DIRECTIVE 1: Condense the paragraph of the book review that begins "This book is set over a long time span" into a shorter version that keeps its main facts.
DIRECTIVE 2: According to the book review, how many pages does the paperback edition of Salvation have?
DIRECTIVE 3: Pick up the book review of Salvation right after its final sentence and keep writing in the same voice.

EXCERPT PROVIDED:
-- start --
Aliens and Portals in Salvation | Spoiler-Free Review

Salvation by Peter F. Hamilton

5 Star Rating System 3 and a half stars

Genre: Sci-Fi
Author: Peter F. Hamilton
Published: September 2018
Publisher: Pan MacMillan
Pages: 532 {paperback}

Review on Goodreads

Big thank you to Pan MacMillan for sending me a copy of this for review!

Initial Thoughts Upon Finishing

This book is one heck of an epic tale. I received this for review in anticipation of its sequel’s release later this year and so I powered through its 550-ish pages and wowzer, I feel mentally exhausted having taking all of that in. This was an awesome story spanning the stars as we encounter aliens, some fabulous terraforming and cool concepts like portal homes. I’m really, really looking forward to where this story is going in book two!


Salvation

This book is set over a long time span but basically swaps between two stories. We have a team of kids on a planet called Juloss in a time period marked by “AA” (I guess like “AD” and “BC”) who are training to become warriors against The Enemy. Then we have the motley crew all brought together to investigate an abandoned alien spaceship, 90 lightyears from Earth. Everything is very suspicious and everyone has a badass backstory.
-- end --
Item coordinate data
-- start --
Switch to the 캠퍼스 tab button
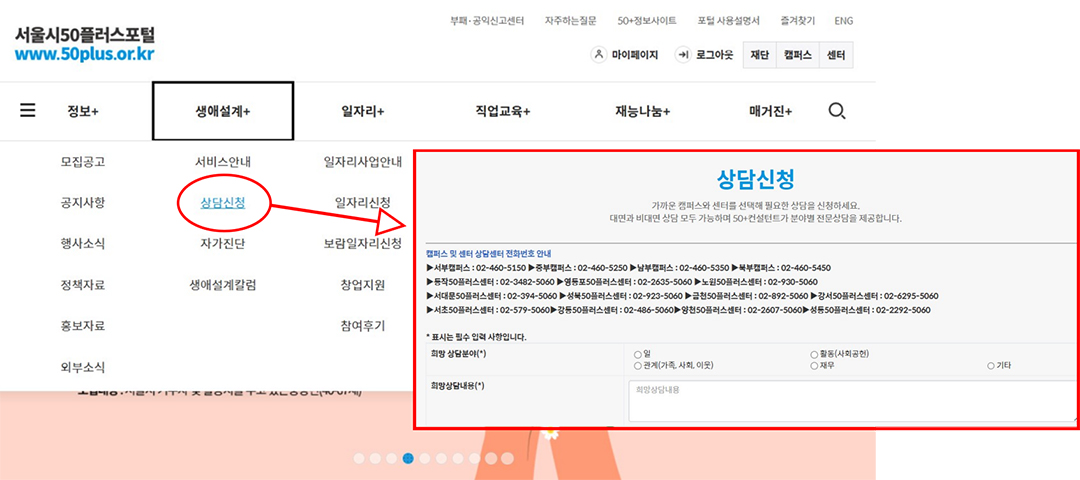This screenshot has height=480, width=1080. [797, 55]
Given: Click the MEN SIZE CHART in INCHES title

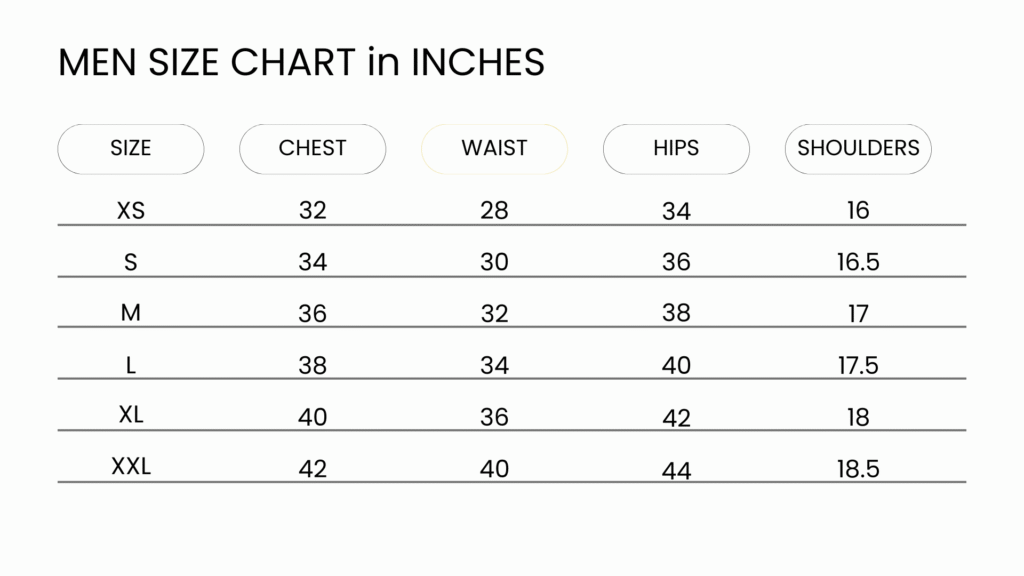Looking at the screenshot, I should tap(301, 62).
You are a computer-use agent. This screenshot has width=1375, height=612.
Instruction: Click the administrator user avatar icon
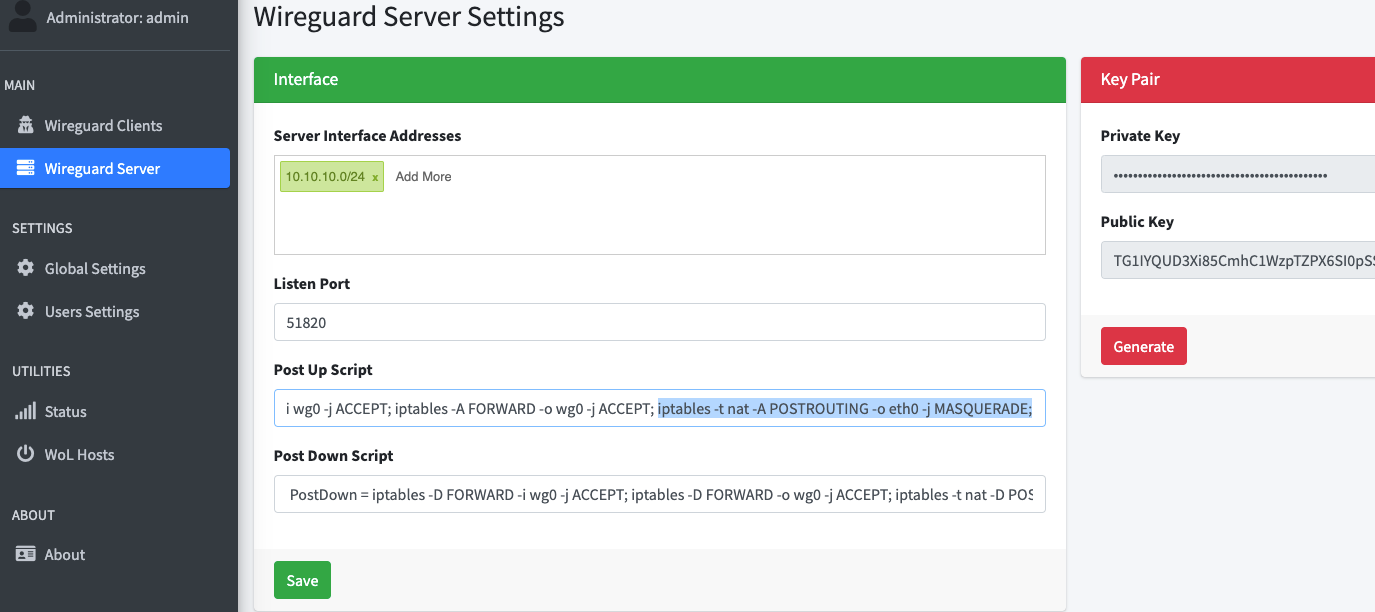click(22, 16)
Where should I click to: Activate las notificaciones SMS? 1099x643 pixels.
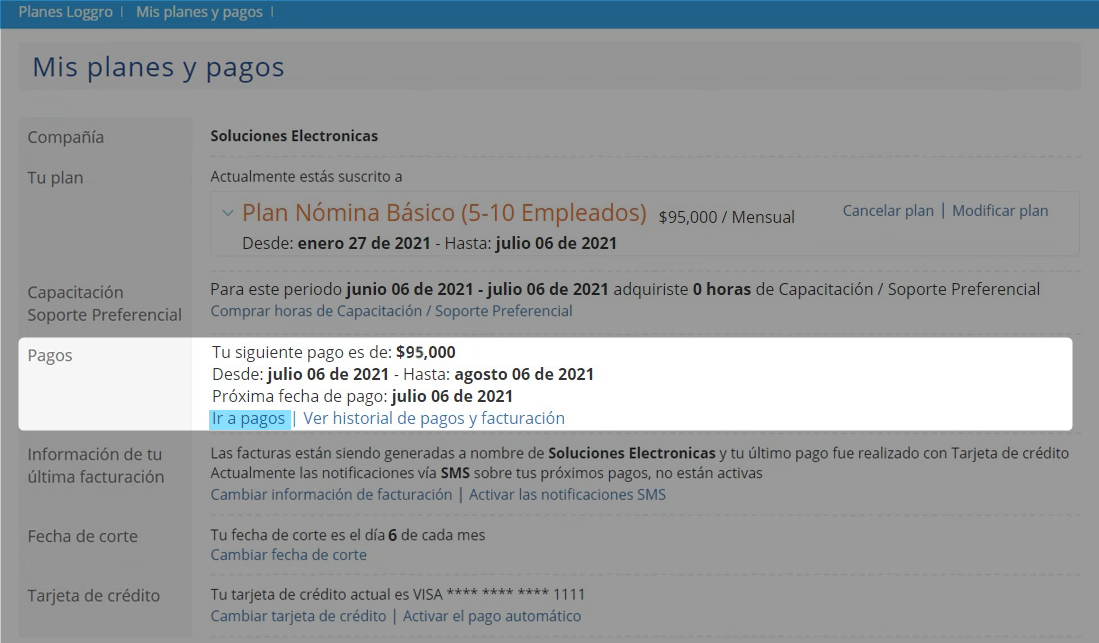pos(567,495)
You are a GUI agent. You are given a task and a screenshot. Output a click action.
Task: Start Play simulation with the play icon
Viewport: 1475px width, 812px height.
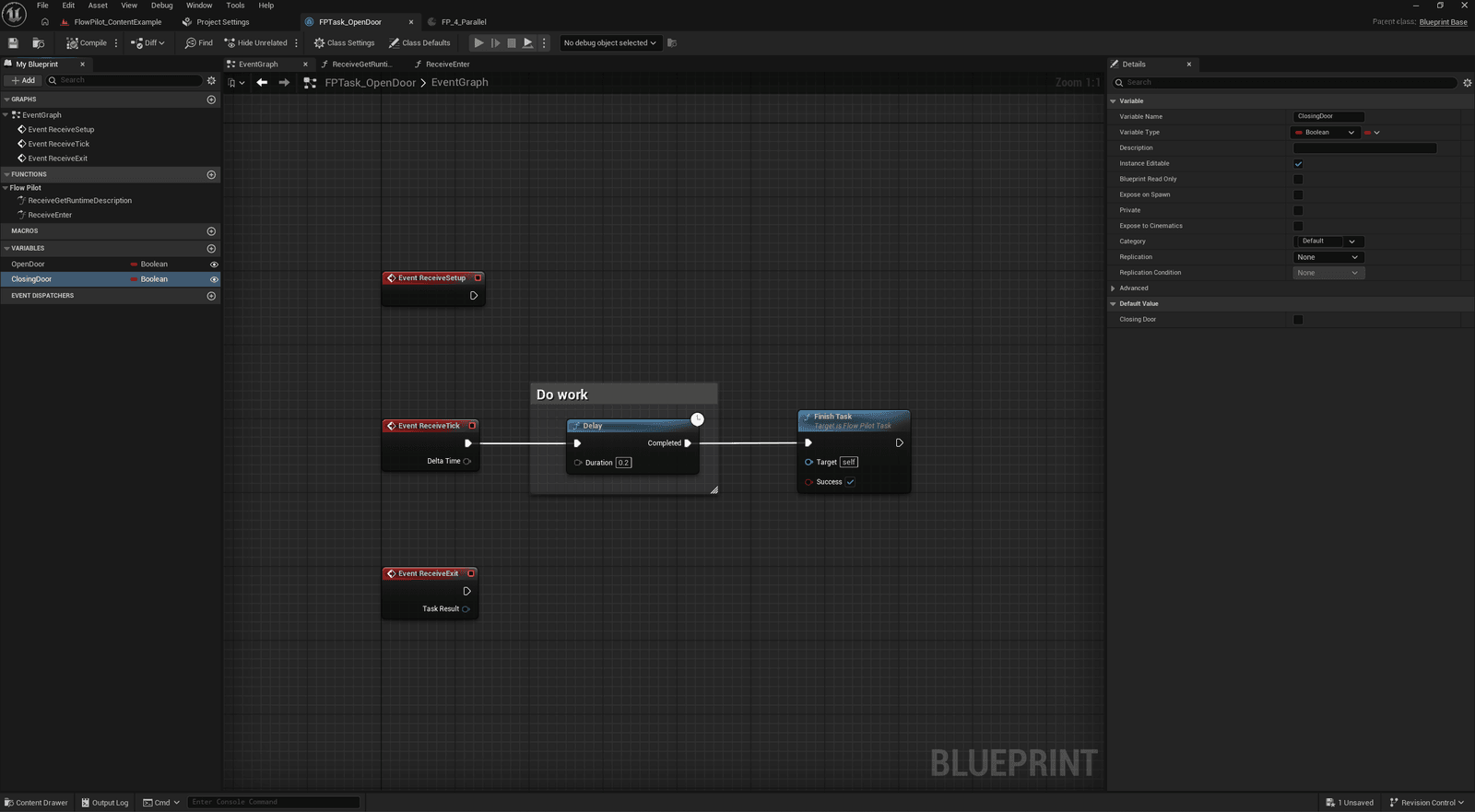tap(478, 43)
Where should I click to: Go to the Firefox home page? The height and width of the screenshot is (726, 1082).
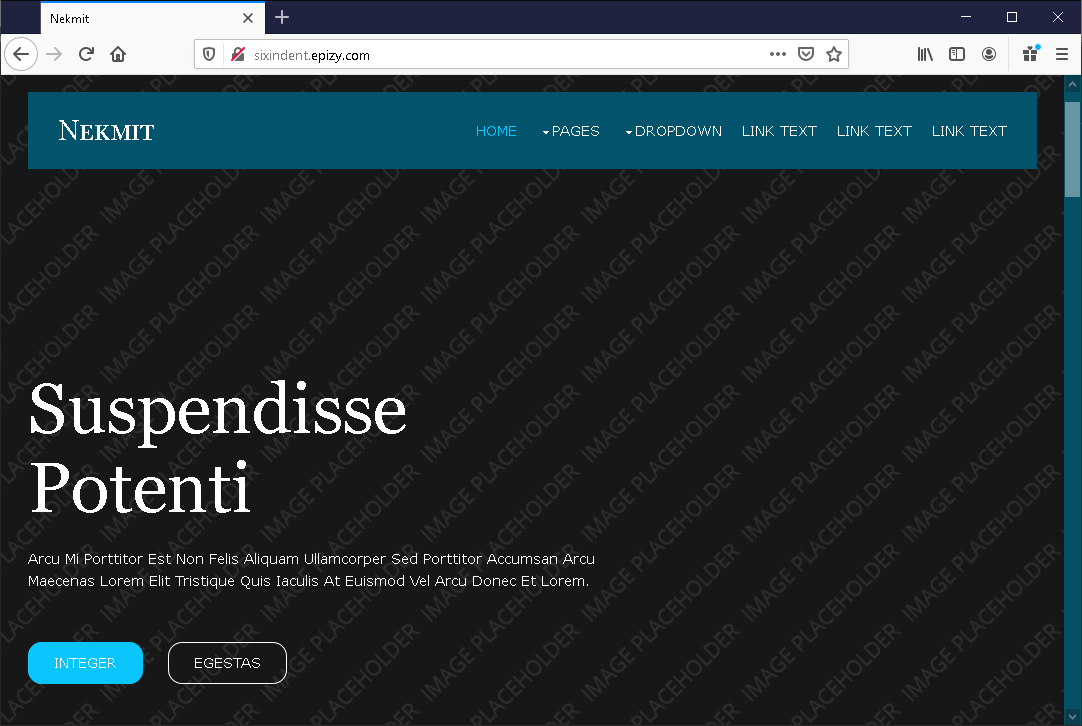[x=118, y=54]
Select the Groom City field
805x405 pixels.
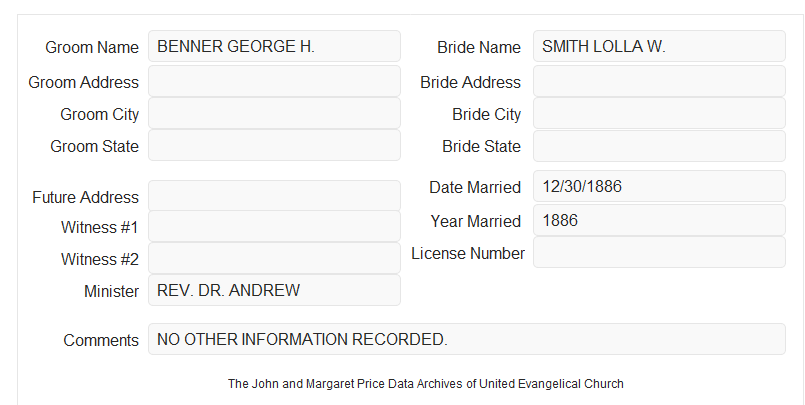[x=274, y=113]
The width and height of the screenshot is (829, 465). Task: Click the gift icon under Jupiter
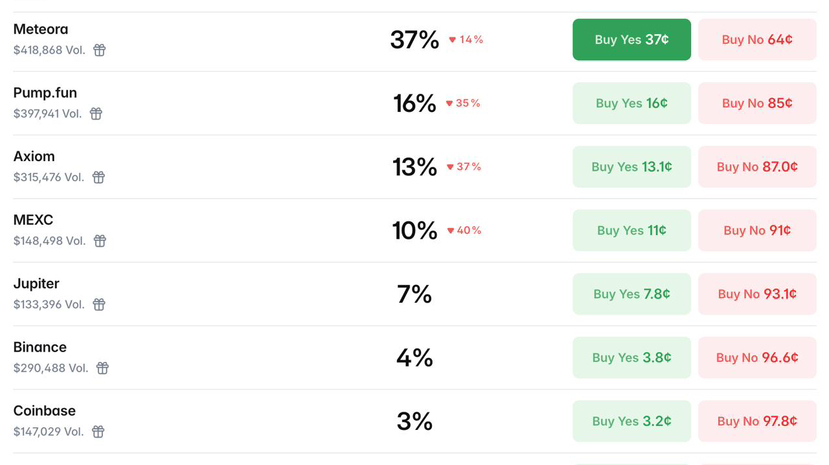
-- end --
REPLY 1: Set over a long time span, Salvation alternates between two stories. In one, a team of kids on the planet Juloss, in a time period marked "AA," trains to become warriors against The Enemy. In the other, a motley crew is brought together to investigate an abandoned alien spaceship 90 lightyears from Earth, where everything is suspicious and everyone has a badass backstory.

REPLY 2: 532 pages.

REPLY 3:
The whole story is basically told through backstories which were incredibly interesting. There are no chapters, only perspective shifts (one every 100 pages for the backstories) and we slowly get to piece together who these people are.

We’re taunted with the idea of someone not being who they say they are – maybe an alien infiltration! Who knows! But slowly, page by page, we build up the history of what happened on Earth and how things have progressed since our current time, as readers.


What I Liked

My favourite thing about this was the storytelling. Hamilton is fantastic at building characters and presenting the story to us in a way that has you itching for more. He has a way with storytelling that keeps you hooked. Which is a good thing considering he’s written such a damn long book.

One thing I want to mention before going any further with this review is that I’ve seen a NUMBER of negative reviews for this book. I’d like to tell you now to ignore them all. There’s very little wrong with this book, the characters are developed beautifully throughout – they’re not premade and pasted on the page for us like one reviewer claimed (they must’ve been reading another book) – and this isn’t just one big build-up to book two. There’s so much that happens within these pages. I think a lot of people are being weirdly fussy.

ANYWAY. I also really liked all of the characters – Yuri probably being my favourite. They’re all complex and different enough which such thorough backstories that you really get to know them. But my favourite part of the whole book was this particular concept of portal homes. Having each room in a different country or on a different planet with portals instead of doors. Sign. Me. Up.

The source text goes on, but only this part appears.